Limpian edificios públicos y privados, mejoran espacios verdes, realizan tareas de construcción o están a cargo de actividades educativas. La modalidad se multiplica y promueve nuevas iniciativas
Los beneficiarios integran 7 cooperativas de mantenimientos de edificios públicos y privados, 2 a cargo del asesoramiento de áreas administrativas, 3 vinculadas a los espacios verdes, 5 ligadas con la construcción, 4 integradas por docentes y un número similar relacionada con la tarea de auxiliar en jardines maternales.
Desde el área de Cooperativas de la Municipalidad también asesoran a otros 7 emprendimientos sin vínculo directo con el Estado local.
Sergio Lo Duca, responsable del área, dijo en diálogo con PUNTAL que la metodología “permite una salida laboral y la oportunidad para obtener ingresos genuinos propios”.
Ingreso promedio
“El ingreso promedio de cada trabajador es de 1.450 pesos por media jornada laboral de 4 horas. Al estar regularizados, pasan a tener formalidades como obra social, aporte jubilatorio, un seguro de vida y de accidentes personales”, explicó.
El funcionario añadió que los integrantes también cuentan con un seguro de responsabilidad civil y el servicio de cochería, con descuentos de farmacias y servicios sociales.
Algunas cooperativas, como “Amigos de Oncativo”, a cargo de la limpieza del río Cuarto, cuentan con estructura y maquinarias propias, “lo que les otorga mayor independencia y oferta laboral”.
“Para alcanzar ese contexto, los beneficiarios destinan ahorros de sus excedentes. Esto les permite no depender exclusivamente del municipio y poder competir en el marco privado”, indicó Lo Duca.
Agregó que “existe un enorme sacrificio privado porque las personas que ganan 2 mil pesos por mes deben destinar 200 pesos para el mecanismo de ahorro”.
“Son un ejemplo de organización que sólo es posible cuando existe un compromiso y liderazgos importantes en el desarrollo de la idea”, opinó.
Regularización
Las denuncias por irregularidades en los procesos administrativos, la firma de documentos en blanco, el descuento de fondos para asignaciones que nunca se pagaban y la tercerización en la gestión de las cooperativas, fue un mal que perjudicó el nacimiento y evolución de numerosos emprendimientos.
Sergio Lo Duca aseguró que se promovió un esquema de normalización para sanear las dificultades estructurales de los proyectos.
“El criterio es que las cooperativas funcionen en un 100 por ciento, con sus aportes al día y la cobertura social.
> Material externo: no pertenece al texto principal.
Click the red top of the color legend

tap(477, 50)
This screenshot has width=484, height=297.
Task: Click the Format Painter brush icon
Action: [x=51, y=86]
El segundo paso es que ellos mismos creen sus propios proyectos y avancen en el crecimiento cooperativo”, indicó.
Con el control estatal, las organizaciones volvieron a realizar asambleas y se presentaron los balances sobre ingresos y gastos.
“Es una modalidad que suma participación y nuevos proyectos. Pintores de edificios, con capacitación en pintura en altura, y expertos gastronómicos están impulsando nuevas cooperativas. También hay opciones que promueve la CTA. Son alternativas viables y que significan una salida laboral”, subrayó.
La modalidad con mayor inestabilidad laboral es la de la construcción. Las 80 personas que componen las cooperativas están condicionadas por la oferta de tareas oficiales y privadas.
Durante el 2011 se produjo una regularización institucional, debido a que carecían de balances y desde hacía años no efectuaban asambleas.
A partir de la normalización legal, las cooperativas comenzaron a ser beneficiadas con contrataciones directas y se promovieron convenios con el municipio y privados.
Los integrantes ganan en promedio 4 mil pesos por mes y la jornada horaria es fijada por los plazos del trabajo.
Las cooperativas nacieron con la construcción de centros de integración comunitaria y estuvieron a cargo de la construcción de veredas y bicisendas.
El 70 por ciento del plantel está compuesto por mujeres que eran beneficiarias de planes sociales y son jefas de hogar. Muchas viven solas, con sus hijos en edad escolar.
Cooperativa de travestis
Lo Duca señaló que la propuesta para crear una cooperativa de travestis no pudo avanzar por la exigencia de algunas beneficiarias de obtener un ingreso fijo por parte del Municipio.
“Les ofrecimos capacitarlas en distintos oficios para que la cooperativa tenga un objetivo social amplio. El objetivo es que puedan vivir sin la prostitución. De todos modos, no se garantiza un haber fijo porque eso sería volver a caer en el subsidio”, indicó.
El funcionario resaltó que la Municipalidad se comprometió a adquirir uniformes para actividades estatales que podrían crear las travestis y confió en que la propuesta “pueda reactualizarse”.